気象庁の杉本悟史予報課長は記者会見し、「経験したことのないような暴風、高波、高潮、記録的な大雨の恐れがある。直ちに避難の判断をし、身の安全を確保してほしい」と呼び掛けた。
宮崎市では28日午後2時ごろ、10号の影響とみられる突風が発生。市によると、車が横転するなどして男女7人がけがをした。
10号は29日に九州に上陸し、31日にかけて西日本の陸上か四国・紀伊半島沖を東へ進むと予想される。線状降水帯が奄美地方では29日午前まで、九州全県と山口県では29日夜まで発生する可能性がある。四国のうち徳島、愛媛、高知3県は29日午前から夜まで発生する恐れがある。
10号は28日午後9時、屋久島の北西約40キロの海上を時速10キロで北へ進んだ。中心気圧は935ヘクトパスカル、最大風速50メートル、最大瞬間風速70メートル。半径110キロ以内が風速25メートル以上の暴風域、東側390キロ以内と西側280キロ以内が風速15メートル以上の強風域。
鹿児島県屋久島町では午後8時5分ごろに最大瞬間風速46.8メートルを観測。宮崎県えびの市では午後9時20分までの24時間雨量が306.5ミリに上った。
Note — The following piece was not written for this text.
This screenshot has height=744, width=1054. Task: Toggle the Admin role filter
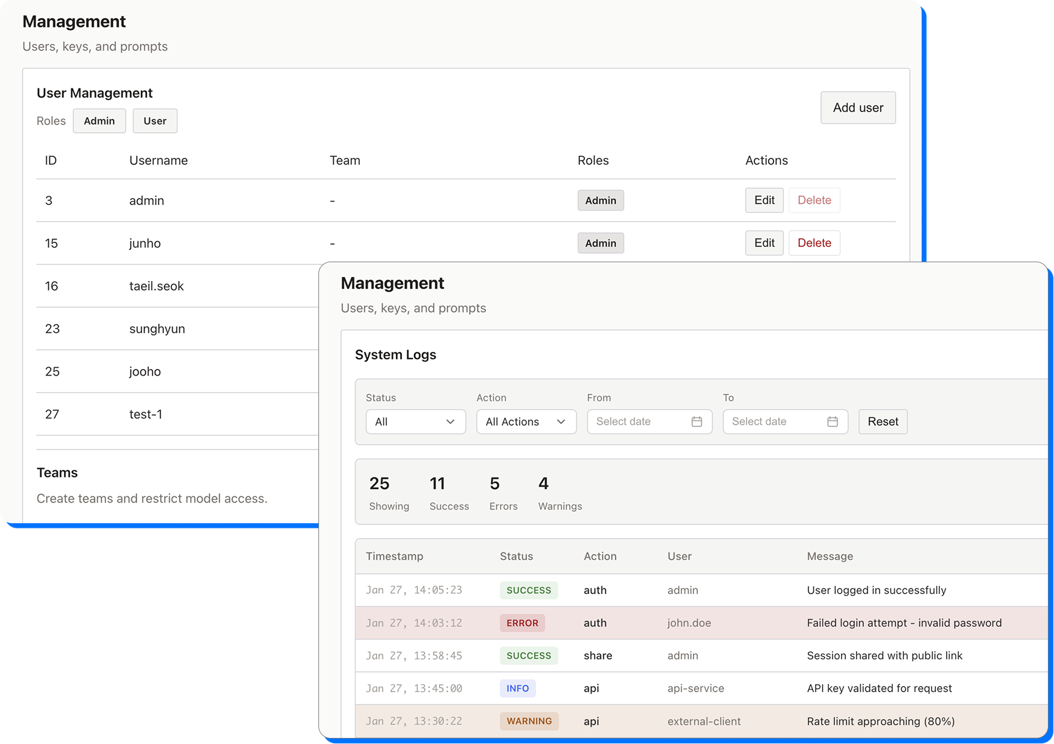pos(99,121)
29日に予想される最大瞬間風速は九州南部70メートル、九州北部と奄美60メートル、四国35メートル、中国30メートル。
29日午後6時までの24時間予想雨量は多い所で、九州南部600ミリ、九州北部400ミリ、東海と四国300ミリ、近畿と奄美150ミリ。その後、30日午後6時までの同雨量は、九州北部・南部と四国400ミリ、東海300ミリ、近畿200ミリ、中国150ミリ。